[Material provided]

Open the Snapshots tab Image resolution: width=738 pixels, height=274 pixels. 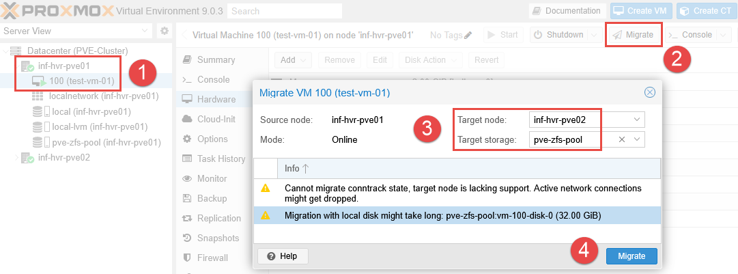[218, 238]

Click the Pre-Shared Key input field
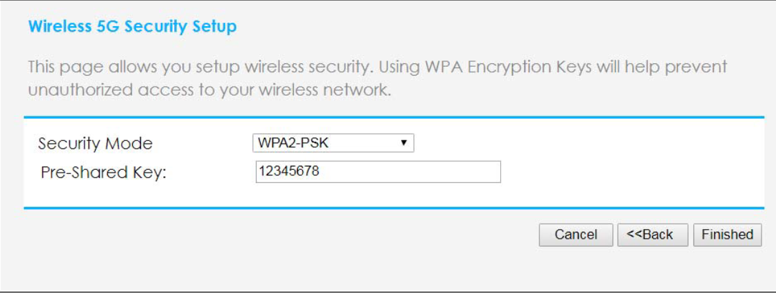click(x=377, y=172)
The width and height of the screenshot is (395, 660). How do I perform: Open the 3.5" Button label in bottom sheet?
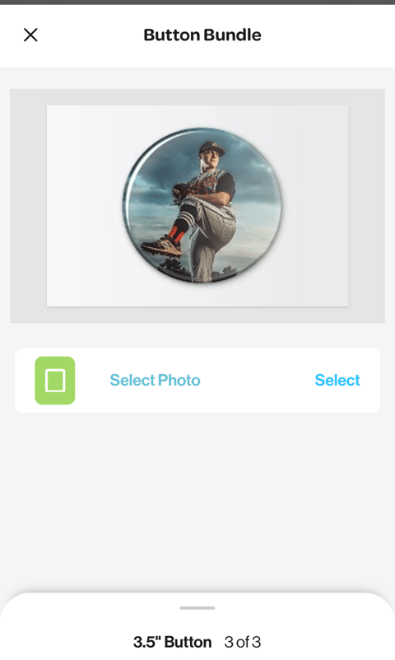(x=172, y=642)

[/Material provided]

Task goal ::
Copy exactly what appears from the line holding "Click the Pre-Shared Key input field" to the end of the material, keeping both end lines. Pictures are not part of the copy.

Reply to the task ::
Click the Pre-Shared Key input field
click(x=377, y=172)
The width and height of the screenshot is (395, 660). How do I perform: Open the 3.5" Button label in bottom sheet?
(x=172, y=642)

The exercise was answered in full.